成功するのには、パフォーマンスだけではだめで、それを社会が評価しなくてはならないことが最初に書いてあります。リーダーとしての成功の秘訣、なぜチームの成果なのにリーダーだけが脚光を浴びるのか‥、などの分析はとても参考になります。筆者らの作成した論文の共著者データからノーベル賞受賞者予測プログラムはほぼ100%過去の受賞者を予測したのに、たった一人だけ、ノーベル化学賞(蛍光蛋白質GFPの研究)を授賞するはずと予測した研究者がどこの大学研究所にもおらず行方不明、もちろんノーベル賞ももらっていませんでした。彼(Douglas C.Prasher)は米国Woods Hole臨海研究所でGFP蛋白質の部分的アミノ酸配列を同定しそれを使って設計したオリゴヌクレオチドプローブで、自らが作成したクラゲのcDNAライブラリをスクリーニングして、GFP遺伝子のクローニングに成功したGFP 研究のパイオニアの研究者です。GFPの研究でノーベル賞を授賞した線虫研究者のチャルフィ(Chalfie)さんにGFP 遺伝子をあげた人です。あちこち探してみるとなんと研究職をやめてしまって、アメリカのトヨタの送迎運転手をしていたのだそうです。GFP遺伝子を同定しクローニングした研究者なのに、なんという不条理。どうしてこんなことになったのでしょうか?

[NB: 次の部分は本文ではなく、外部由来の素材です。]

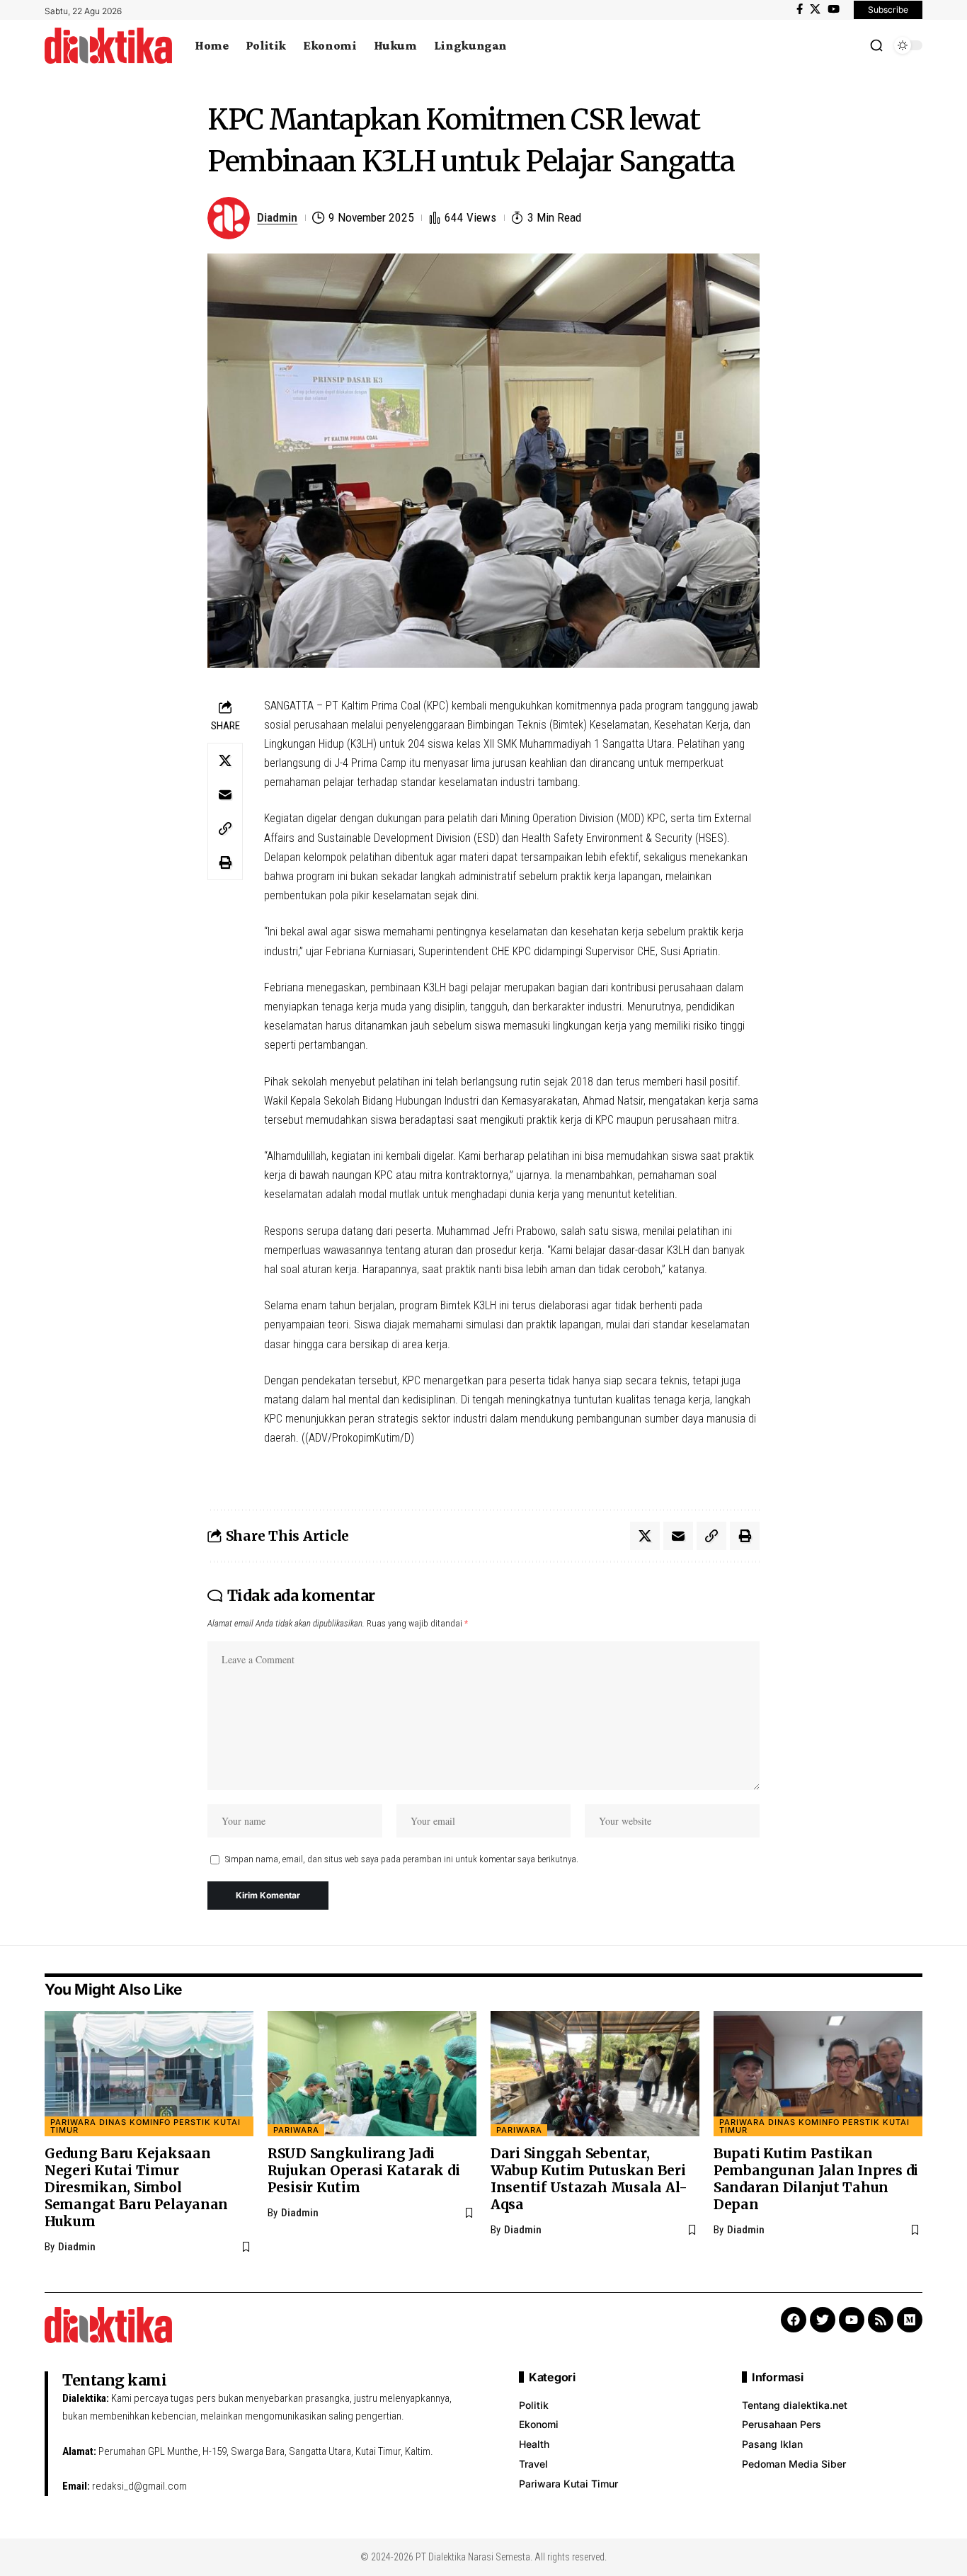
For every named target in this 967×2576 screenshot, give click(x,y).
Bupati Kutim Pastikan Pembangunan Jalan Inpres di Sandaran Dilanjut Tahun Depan (816, 2179)
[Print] (225, 862)
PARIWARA (296, 2130)
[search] (876, 45)
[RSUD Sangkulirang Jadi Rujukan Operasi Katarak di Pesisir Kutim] (372, 2073)
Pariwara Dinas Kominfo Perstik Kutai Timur (145, 2126)
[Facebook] (799, 9)
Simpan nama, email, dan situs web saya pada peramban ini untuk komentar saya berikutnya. (401, 1859)
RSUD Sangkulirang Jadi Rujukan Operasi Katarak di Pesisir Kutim (364, 2170)
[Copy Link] (225, 828)
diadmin (277, 217)
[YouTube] (833, 9)
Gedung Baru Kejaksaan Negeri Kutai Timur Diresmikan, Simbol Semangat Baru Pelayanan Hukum (136, 2187)
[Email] (225, 794)
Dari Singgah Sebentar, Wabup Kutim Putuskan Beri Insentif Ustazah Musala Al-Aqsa (589, 2179)
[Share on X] (225, 760)
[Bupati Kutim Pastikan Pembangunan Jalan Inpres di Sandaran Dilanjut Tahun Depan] (818, 2073)
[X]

全くアメリカで無名だったアインシュタインが何故か船でアメリカに到着した時、数万人もの群集に歓迎されました。そのせいで、その後、各地で熱狂的に歓迎されました。これはちょっとした間違いに起因するらしい‥などなど面白いトピックも満載で飽きさせません。筆者らの研究(雑誌Scienceにのった論文)をもとに噛み砕いて書かれており、ネットワークサイエンスから導き出された成功の普遍的法則が記載されている必読の本です。ざっと読んだあとは、じっくり参考文献やurlを参照しながら、考えながら読み直すことをすすめます。これから研究者の道を志す人に是非読んでほしい本です。